Wien. "Was verstehen Sie als Frau schon von Technik?" Oder: "Werden Sie mal so alt wie ich, dann können Sie mitreden." Im ersten Moment ist man sprachlos, dann wütend oder gekränkt: Verbale Angriffe tun weh. Doch gerade im Berufsleben ist es wichtig, bei schwierigen Gesprächen die Zügel in der Hand zu behalten.

Reagieren, aber nicht gleich "schießen" - so lautet der Tipp von Verhandlungstrainerin Ingeborg Rauchberger. "Schlagfertige Antworten kann man zwar in Seminaren trainieren, in vielen Fällen sind sie aber nicht angebracht. Die Situation könnte sich dadurch noch verschärfen", sagt Rauchberger im Gespräch mit der "Wiener Zeitung". Sie arbeitet mit der 3-R-Regel, die lautet: Reagieren, Richtung ändern, Reden in Richtung Ziel. Konkret: Dem angriffigen Gesprächspartner den Wind aus den Segeln nehmen und versuchen, den roten Faden möglichst schnell wieder aufnehmen.

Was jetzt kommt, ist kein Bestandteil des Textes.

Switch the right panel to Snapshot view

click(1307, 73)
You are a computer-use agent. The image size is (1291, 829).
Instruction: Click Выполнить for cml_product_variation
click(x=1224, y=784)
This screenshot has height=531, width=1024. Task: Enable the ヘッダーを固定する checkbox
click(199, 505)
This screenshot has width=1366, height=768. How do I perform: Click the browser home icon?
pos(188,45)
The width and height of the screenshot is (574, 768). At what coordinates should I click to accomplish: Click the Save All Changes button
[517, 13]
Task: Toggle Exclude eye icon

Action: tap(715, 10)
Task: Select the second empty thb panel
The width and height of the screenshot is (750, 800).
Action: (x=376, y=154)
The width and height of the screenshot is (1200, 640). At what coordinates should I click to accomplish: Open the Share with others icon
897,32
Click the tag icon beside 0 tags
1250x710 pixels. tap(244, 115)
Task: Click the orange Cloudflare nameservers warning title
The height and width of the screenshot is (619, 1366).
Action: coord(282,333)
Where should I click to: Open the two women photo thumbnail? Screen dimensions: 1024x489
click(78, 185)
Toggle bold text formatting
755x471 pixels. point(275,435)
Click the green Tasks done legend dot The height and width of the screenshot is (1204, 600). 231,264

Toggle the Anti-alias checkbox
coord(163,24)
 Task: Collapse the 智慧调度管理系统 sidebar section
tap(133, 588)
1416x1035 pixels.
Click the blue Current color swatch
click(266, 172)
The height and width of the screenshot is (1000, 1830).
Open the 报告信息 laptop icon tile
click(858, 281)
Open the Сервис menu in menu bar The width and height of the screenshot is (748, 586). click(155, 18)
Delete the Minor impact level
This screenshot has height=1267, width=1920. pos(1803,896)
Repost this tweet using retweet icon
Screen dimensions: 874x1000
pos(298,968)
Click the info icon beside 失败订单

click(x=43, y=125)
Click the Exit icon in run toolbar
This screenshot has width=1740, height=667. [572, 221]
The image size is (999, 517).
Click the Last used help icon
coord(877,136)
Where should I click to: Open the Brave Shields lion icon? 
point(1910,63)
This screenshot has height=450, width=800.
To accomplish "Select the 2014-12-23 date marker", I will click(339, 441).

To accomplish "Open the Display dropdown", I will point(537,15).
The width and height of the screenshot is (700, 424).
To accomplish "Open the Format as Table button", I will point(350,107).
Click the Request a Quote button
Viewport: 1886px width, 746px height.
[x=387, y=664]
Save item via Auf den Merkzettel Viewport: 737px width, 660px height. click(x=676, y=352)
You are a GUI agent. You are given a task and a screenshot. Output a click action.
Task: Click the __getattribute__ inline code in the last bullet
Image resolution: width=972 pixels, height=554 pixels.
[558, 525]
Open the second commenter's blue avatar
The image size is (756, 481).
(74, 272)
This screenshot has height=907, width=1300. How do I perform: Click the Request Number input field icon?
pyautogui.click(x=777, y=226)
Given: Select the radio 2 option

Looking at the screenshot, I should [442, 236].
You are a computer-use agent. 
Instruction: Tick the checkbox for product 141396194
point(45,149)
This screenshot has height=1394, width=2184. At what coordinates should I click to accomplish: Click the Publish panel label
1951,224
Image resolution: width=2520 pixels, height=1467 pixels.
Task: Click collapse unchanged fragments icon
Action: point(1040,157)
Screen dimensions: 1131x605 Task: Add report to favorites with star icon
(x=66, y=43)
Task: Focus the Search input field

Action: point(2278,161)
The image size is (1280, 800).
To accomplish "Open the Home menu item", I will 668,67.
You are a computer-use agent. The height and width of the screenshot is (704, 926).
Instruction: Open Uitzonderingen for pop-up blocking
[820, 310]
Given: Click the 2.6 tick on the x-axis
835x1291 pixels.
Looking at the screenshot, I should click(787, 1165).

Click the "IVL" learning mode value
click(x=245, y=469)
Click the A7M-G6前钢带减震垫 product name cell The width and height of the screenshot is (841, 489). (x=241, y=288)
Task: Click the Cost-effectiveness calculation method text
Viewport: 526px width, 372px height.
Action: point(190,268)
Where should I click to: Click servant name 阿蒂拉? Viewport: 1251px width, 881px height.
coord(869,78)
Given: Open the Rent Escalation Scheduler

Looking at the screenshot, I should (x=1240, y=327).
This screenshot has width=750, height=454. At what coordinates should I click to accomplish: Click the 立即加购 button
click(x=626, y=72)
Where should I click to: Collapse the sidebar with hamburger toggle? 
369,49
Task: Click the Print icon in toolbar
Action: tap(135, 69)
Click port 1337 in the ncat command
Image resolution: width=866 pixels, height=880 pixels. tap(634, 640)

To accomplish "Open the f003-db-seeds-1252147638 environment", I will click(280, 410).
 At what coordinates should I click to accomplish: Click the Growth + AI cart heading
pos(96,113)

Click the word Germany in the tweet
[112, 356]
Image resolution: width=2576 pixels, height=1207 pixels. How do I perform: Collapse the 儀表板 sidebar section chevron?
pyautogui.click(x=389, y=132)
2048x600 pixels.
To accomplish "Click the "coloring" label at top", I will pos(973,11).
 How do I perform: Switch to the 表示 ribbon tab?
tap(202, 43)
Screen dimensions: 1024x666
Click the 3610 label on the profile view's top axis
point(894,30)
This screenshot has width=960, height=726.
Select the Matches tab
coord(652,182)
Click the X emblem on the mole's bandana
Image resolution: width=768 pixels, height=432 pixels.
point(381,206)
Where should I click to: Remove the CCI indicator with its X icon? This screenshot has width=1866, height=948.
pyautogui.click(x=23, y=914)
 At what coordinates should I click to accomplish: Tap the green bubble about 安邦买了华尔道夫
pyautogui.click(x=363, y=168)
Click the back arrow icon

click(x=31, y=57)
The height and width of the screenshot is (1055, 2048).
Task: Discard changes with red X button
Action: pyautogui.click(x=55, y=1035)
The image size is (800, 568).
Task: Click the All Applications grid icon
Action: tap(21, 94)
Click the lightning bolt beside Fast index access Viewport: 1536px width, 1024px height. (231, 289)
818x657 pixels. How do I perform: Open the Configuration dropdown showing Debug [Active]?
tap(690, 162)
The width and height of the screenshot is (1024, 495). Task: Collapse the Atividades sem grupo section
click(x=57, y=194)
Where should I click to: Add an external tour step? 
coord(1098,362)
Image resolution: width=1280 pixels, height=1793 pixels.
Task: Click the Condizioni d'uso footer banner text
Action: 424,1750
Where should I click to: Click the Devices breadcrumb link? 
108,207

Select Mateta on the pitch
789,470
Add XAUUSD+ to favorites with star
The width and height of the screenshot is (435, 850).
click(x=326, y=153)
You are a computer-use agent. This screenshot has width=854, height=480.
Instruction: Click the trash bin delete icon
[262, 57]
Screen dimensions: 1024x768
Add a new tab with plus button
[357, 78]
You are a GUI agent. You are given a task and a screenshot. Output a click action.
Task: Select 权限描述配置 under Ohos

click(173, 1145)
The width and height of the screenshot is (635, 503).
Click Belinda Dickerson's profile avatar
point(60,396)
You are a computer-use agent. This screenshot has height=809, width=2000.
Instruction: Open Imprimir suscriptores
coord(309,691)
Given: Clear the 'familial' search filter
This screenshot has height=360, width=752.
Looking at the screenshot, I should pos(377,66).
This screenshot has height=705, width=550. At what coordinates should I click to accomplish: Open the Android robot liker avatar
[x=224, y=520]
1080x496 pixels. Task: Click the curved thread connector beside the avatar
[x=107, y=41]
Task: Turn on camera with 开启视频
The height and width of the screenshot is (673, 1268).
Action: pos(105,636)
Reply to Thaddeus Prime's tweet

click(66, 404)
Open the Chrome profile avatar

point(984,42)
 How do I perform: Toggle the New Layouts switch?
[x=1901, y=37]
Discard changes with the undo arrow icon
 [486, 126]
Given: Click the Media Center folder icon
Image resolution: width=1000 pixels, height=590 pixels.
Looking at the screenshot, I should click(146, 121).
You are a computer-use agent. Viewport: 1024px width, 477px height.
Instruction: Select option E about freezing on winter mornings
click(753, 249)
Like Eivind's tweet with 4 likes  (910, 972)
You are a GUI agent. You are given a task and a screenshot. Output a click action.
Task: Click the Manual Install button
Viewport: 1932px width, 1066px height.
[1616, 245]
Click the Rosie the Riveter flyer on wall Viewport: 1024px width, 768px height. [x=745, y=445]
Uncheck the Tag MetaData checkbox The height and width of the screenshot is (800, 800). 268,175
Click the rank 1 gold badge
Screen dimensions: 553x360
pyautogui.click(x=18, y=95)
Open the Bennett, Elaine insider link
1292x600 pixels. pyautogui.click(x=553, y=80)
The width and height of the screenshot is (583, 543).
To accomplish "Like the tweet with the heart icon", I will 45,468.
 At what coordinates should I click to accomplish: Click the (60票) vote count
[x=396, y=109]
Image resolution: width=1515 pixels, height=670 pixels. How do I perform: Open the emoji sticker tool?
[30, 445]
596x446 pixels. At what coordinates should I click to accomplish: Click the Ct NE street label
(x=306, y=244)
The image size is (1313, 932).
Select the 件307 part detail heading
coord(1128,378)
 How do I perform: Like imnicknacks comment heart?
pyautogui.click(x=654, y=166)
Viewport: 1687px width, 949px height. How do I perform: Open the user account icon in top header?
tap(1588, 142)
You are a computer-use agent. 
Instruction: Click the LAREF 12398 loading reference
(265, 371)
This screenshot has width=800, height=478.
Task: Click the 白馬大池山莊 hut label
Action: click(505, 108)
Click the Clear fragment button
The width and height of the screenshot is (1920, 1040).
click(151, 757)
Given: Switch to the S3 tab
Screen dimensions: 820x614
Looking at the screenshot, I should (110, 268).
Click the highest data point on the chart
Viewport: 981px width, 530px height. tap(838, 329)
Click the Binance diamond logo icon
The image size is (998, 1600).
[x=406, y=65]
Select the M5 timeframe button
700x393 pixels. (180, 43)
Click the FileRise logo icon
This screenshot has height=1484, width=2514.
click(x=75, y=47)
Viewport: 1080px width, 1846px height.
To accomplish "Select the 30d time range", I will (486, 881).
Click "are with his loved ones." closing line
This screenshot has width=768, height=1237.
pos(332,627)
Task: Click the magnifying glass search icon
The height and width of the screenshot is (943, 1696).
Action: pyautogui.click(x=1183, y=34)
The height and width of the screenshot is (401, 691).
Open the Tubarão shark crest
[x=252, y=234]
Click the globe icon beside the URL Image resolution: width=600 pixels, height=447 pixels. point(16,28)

Gelassen und kompetent zu wirken, könne man lernen, sagt Rauchberger: "Das ist wie Fahrrad fahren. Mit der Zeit traut man sich immer mehr zu." Aufstehen und beleidigt den Raum verlassen empfiehlt die Managementtrainerin und langjährige Führungskraft Rauchberger jedenfalls nicht: "Sie dürfen nicht vergessen, dass sie das Unternehmen nach außen repräsentieren."

Wie man ödes Blabla abstellt

Dasselbe gilt, wenn ein Dampfplauderer das Gespräch an sich reißt und der Termin in ödes Blabla ohne Ergebnis abzugleiten droht. Rauchbergers Trick, um elegant wieder zum Thema zurückzukommen: "Bleiben Sie gelassen. Nützen Sie eine Atempause des Gegenübers und fassen Sie das Gesagte mit einer positiven Einstiegsfloskel kurz zusammen - aber schon mit Nachdruck."

Wer von seinem Gesprächspartner angebrüllt wird, sollte dies nicht überbewerten. "Schreien ist ein Zeichen von Schwäche. Die, die stark sind, brauchen nicht schreien", so Rauchberger. Wie man mit Emotionen - den eigenen und fremden - am besten umgeht, lehrt die Juristin und oberösterreichische "Managerin des Jahres" in Workshops der Akademie für Recht, Steuern & Wirtschaft (ARS). Auch "Smalltalk mit Hirn" steht dabei auf dem Programm. "Ich finde, Smalltalk ist kein Selbstzweck. Gescheiter ist es, ihn zu nutzen, um Beziehungen zu knüpfen." Doch nicht jedem liegt es, bei einer Veranstaltung mit vielen fremden Menschen jemanden anzusprechen. Rauchbergers Tipp: "Leute, die allein herumstehen, sind oft heilfroh, wenn sie jemand wahrnimmt." Doch auch hier gibt es "No-Gos". Nach dem Vorstellen sollte man die neue Bekanntschaft nicht gleich mit allzu intimen Fragen überhäufen. Sofort mit der eigenen Meinung auftrumpfen komme auch nicht so gut.